Sougueh Daga-Dalole :
Frère, tu me surprends vraiment.
Je croyais qu’en Afrique du sud, on achetait seulement des chars blindés ou des armes pour conserver le pouvoir en terrorisant le peuple sans défense.
En Ethiopie, il y a une grande école installée qui sert pour accompagner les personnes âgées. On m’a dit que les hommes y portaient de grandes barbes et qu’ils utilisaient souvent des fétiches et des mixtures spéciales pour empoisonner les gens loyaux et honnêtes.
En Somalie, la capitale est divisée en quatre zones par des malfaiteurs armés et c’est la guerre civile.
Hassan Danesté :
Oublie tout cela, mon frère ! N’y penses plus ! Le monde évolue. Par exemple le Roi et ses Warabas utilisent désormais des techniques modernes pour assurer des périodes de repos de longue durée aux citoyens ; Il suffit que le Roi estime qu’ils pensent trop. Cela les guérit souvent et parfois même définitivement. Ne pense pas à cela, c’est une
affaire trop compliquée pour un bédouin comme toi.
Sougueh Daga-Dalole :
Tu as peut-être raison, mais aujourd’hui, quelque chose me dit que je ne suis pas entre de bonnes mains.
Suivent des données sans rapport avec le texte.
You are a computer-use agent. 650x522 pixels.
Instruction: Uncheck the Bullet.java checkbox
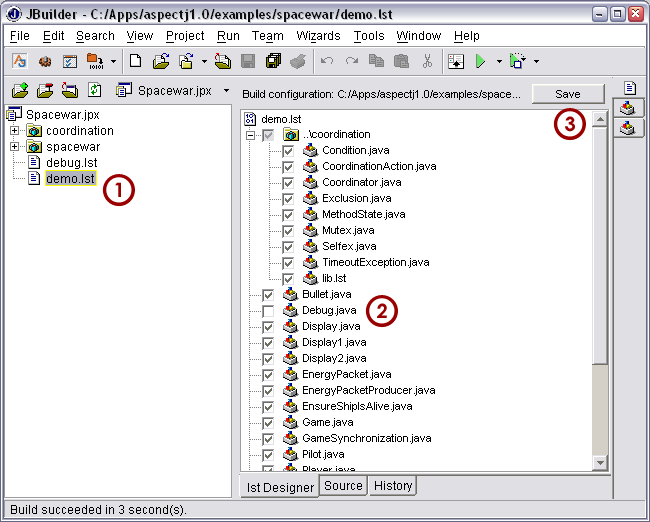click(268, 295)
Qu’importe, à avoir entendu tes arguments, je suis prêt pour cette invitation chez le Roi chamelier.
Est-il vrai qu’Haramousse soit un sanctuaire ou plutôt un lieu de culte où je devrais me prosterner devant notre ancien camarade des rues pour obtenir son pardon ?
Hassan Danesté :
Ecoute-moi bien, mon cher Sougueh, pendant le dîner, il y aura toutes sortes de jeux dans la salle de réception. Certains invités se plaisent à pratiquer le nudisme. Si l’un d’entre eux baissait son pantalon, je te demanderai de garder ton calme et de ne pas réagir.
Après tout, nous sommes en été et il fait très chaud, ici. C’est une habitude que
certains dignitaires pratiquent pour prouver leur totale soumission au Roi .
Sougueh Daga-Dalole :
Ca c’est extrêmement grave ! Se déshabiller devant une foule des gens, mon ami, moi je ne pourrais pas le supporter. Chez moi, en brousse, on n’a jamais entendu parlé de chose pareille. Tes paroles louches et insupportables me coupent l’appétit à l’avance.
Hassn Danesté :
Ne le prend pas comme cela, je t’en prie. C’est simple et les gens sont gentils et connus à l’avance. C’est juste un petit jeu qui est organisé au Palais par le Roi ou par la Reine et dignitaires et mafiosi y prennent un grand plaisir. Cela leur permet, chacun à leur tour d’apparaître décontractés devant la famille royale. Le but est seulement de demander pardon pour des contrats jûteux au Chef du régime, qui absout les courtisans en échange d’une participation significative dans les bénéfices de leurs affaires.
Sougueh Daga-Dalole :
Arrête de perdre ton temps, mon frère.
Mille mercis pour ton invitation, mais je vais être en retard, car je dois partir dans une heure. Mon chameau est resté attaché à Bal-Balla avec son chargement en nourriture. Dans 5 jours j’arriverai à mon campement de Galbed- Gountti.
Je t’assure qu’aussitôt mon arrivée je rassemblerai la communauté pour lui raconter mon étrange séjour à Djab- Bouti. Au préalable, j’aurais informé le conseil des Sages présidé par le grand Cheik DIRANEH (yeux-rouges)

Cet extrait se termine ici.